PROVIDED DATA.
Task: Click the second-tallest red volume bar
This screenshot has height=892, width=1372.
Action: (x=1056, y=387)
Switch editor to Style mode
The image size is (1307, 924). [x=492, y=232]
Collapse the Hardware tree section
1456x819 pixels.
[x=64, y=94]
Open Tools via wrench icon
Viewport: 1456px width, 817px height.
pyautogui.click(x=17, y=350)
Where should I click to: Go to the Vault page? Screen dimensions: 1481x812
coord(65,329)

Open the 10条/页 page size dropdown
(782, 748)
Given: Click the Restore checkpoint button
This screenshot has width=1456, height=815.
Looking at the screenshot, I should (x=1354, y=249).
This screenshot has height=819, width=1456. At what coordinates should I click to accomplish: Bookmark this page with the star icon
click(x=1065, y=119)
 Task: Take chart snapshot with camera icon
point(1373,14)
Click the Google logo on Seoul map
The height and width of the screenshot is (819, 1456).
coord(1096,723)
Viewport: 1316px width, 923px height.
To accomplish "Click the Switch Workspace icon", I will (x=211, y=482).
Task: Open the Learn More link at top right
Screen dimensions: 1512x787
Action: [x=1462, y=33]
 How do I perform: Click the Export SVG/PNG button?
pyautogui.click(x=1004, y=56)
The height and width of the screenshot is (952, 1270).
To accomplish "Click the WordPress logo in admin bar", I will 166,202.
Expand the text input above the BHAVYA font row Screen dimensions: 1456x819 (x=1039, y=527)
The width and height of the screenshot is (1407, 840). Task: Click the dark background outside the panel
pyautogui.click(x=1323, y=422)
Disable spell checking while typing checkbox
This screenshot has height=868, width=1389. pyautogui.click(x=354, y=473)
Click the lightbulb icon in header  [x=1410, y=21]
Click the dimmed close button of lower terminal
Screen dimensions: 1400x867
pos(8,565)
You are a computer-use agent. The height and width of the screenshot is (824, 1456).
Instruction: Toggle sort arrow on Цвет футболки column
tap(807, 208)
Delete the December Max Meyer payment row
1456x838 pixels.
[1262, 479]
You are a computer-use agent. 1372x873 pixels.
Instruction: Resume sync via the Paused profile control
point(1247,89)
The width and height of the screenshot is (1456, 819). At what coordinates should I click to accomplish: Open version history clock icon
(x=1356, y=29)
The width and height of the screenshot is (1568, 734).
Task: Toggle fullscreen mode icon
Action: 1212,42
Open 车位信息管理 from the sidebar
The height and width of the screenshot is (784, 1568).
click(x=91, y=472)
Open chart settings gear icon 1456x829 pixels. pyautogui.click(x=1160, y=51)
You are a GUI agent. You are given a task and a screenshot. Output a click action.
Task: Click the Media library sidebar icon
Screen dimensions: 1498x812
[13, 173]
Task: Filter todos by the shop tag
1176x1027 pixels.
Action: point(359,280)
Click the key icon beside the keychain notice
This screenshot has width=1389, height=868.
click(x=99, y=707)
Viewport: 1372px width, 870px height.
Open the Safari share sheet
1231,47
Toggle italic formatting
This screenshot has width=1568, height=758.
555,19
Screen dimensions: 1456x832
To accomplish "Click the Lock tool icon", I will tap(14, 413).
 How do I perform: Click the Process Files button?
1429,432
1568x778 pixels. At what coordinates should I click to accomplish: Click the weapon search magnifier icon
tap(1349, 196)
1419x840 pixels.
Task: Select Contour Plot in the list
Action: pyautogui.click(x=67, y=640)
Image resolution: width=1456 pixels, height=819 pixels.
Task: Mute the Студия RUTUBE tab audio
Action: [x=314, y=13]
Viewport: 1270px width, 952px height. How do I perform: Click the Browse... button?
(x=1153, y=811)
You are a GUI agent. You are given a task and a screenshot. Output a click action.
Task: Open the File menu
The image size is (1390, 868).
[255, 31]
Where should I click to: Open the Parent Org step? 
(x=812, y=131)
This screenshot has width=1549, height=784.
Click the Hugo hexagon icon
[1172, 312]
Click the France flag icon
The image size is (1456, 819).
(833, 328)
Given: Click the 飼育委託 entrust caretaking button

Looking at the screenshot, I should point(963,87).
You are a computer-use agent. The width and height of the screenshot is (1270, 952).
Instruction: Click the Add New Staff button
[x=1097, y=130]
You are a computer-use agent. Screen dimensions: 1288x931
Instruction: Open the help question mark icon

TASK DIRECTIONS. The entries are to be repeated exactly, with nothing altered.

YOUR RESPONSE.
Task: Click the second-tallest red volume bar
This screenshot has height=892, width=1372.
Action: (x=1056, y=387)
Switch editor to Style mode
The image size is (1307, 924). [x=492, y=232]
Collapse the Hardware tree section
1456x819 pixels.
[x=64, y=94]
Open Tools via wrench icon
Viewport: 1456px width, 817px height.
pyautogui.click(x=17, y=350)
Where should I click to: Go to the Vault page? Screen dimensions: 1481x812
coord(65,329)

Open the 10条/页 page size dropdown
(782, 748)
Given: Click the Restore checkpoint button
This screenshot has width=1456, height=815.
Looking at the screenshot, I should (x=1354, y=249).
This screenshot has height=819, width=1456. At what coordinates should I click to accomplish: Bookmark this page with the star icon
click(x=1065, y=119)
 Task: Take chart snapshot with camera icon
point(1373,14)
Click the Google logo on Seoul map
The height and width of the screenshot is (819, 1456).
coord(1096,723)
Viewport: 1316px width, 923px height.
To accomplish "Click the Switch Workspace icon", I will (x=211, y=482).
Task: Open the Learn More link at top right
Screen dimensions: 1512x787
Action: [x=1462, y=33]
 How do I perform: Click the Export SVG/PNG button?
pyautogui.click(x=1004, y=56)
The height and width of the screenshot is (952, 1270).
To accomplish "Click the WordPress logo in admin bar", I will 166,202.
Expand the text input above the BHAVYA font row Screen dimensions: 1456x819 (x=1039, y=527)
The width and height of the screenshot is (1407, 840). Task: Click the dark background outside the panel
pyautogui.click(x=1323, y=422)
Disable spell checking while typing checkbox
This screenshot has height=868, width=1389. pyautogui.click(x=354, y=473)
Click the lightbulb icon in header  [x=1410, y=21]
Click the dimmed close button of lower terminal
Screen dimensions: 1400x867
pos(8,565)
You are a computer-use agent. The height and width of the screenshot is (824, 1456).
Instruction: Toggle sort arrow on Цвет футболки column
tap(807, 208)
Delete the December Max Meyer payment row
1456x838 pixels.
[1262, 479]
You are a computer-use agent. 1372x873 pixels.
Instruction: Resume sync via the Paused profile control
point(1247,89)
The width and height of the screenshot is (1456, 819). At what coordinates should I click to accomplish: Open version history clock icon
(x=1356, y=29)
The width and height of the screenshot is (1568, 734).
Task: Toggle fullscreen mode icon
Action: 1212,42
Open 车位信息管理 from the sidebar
The height and width of the screenshot is (784, 1568).
click(x=91, y=472)
Open chart settings gear icon 1456x829 pixels. pyautogui.click(x=1160, y=51)
You are a GUI agent. You are given a task and a screenshot. Output a click action.
Task: Click the Media library sidebar icon
Screen dimensions: 1498x812
[13, 173]
Task: Filter todos by the shop tag
1176x1027 pixels.
Action: point(359,280)
Click the key icon beside the keychain notice
This screenshot has width=1389, height=868.
click(x=99, y=707)
Viewport: 1372px width, 870px height.
Open the Safari share sheet
1231,47
Toggle italic formatting
This screenshot has width=1568, height=758.
555,19
Screen dimensions: 1456x832
To accomplish "Click the Lock tool icon", I will tap(14, 413).
 How do I perform: Click the Process Files button?
1429,432
1568x778 pixels. At what coordinates should I click to accomplish: Click the weapon search magnifier icon
tap(1349, 196)
1419x840 pixels.
Task: Select Contour Plot in the list
Action: pyautogui.click(x=67, y=640)
Image resolution: width=1456 pixels, height=819 pixels.
Task: Mute the Студия RUTUBE tab audio
Action: [x=314, y=13]
Viewport: 1270px width, 952px height. How do I perform: Click the Browse... button?
(x=1153, y=811)
You are a GUI agent. You are given a task and a screenshot. Output a click action.
Task: Open the File menu
The image size is (1390, 868).
[255, 31]
Where should I click to: Open the Parent Org step? 
(x=812, y=131)
This screenshot has width=1549, height=784.
Click the Hugo hexagon icon
[1172, 312]
Click the France flag icon
The image size is (1456, 819).
(833, 328)
Given: Click the 飼育委託 entrust caretaking button

Looking at the screenshot, I should point(963,87).
You are a computer-use agent. The width and height of the screenshot is (1270, 952).
Instruction: Click the Add New Staff button
[x=1097, y=130]
You are a computer-use agent. Screen dimensions: 1288x931
Instruction: Open the help question mark icon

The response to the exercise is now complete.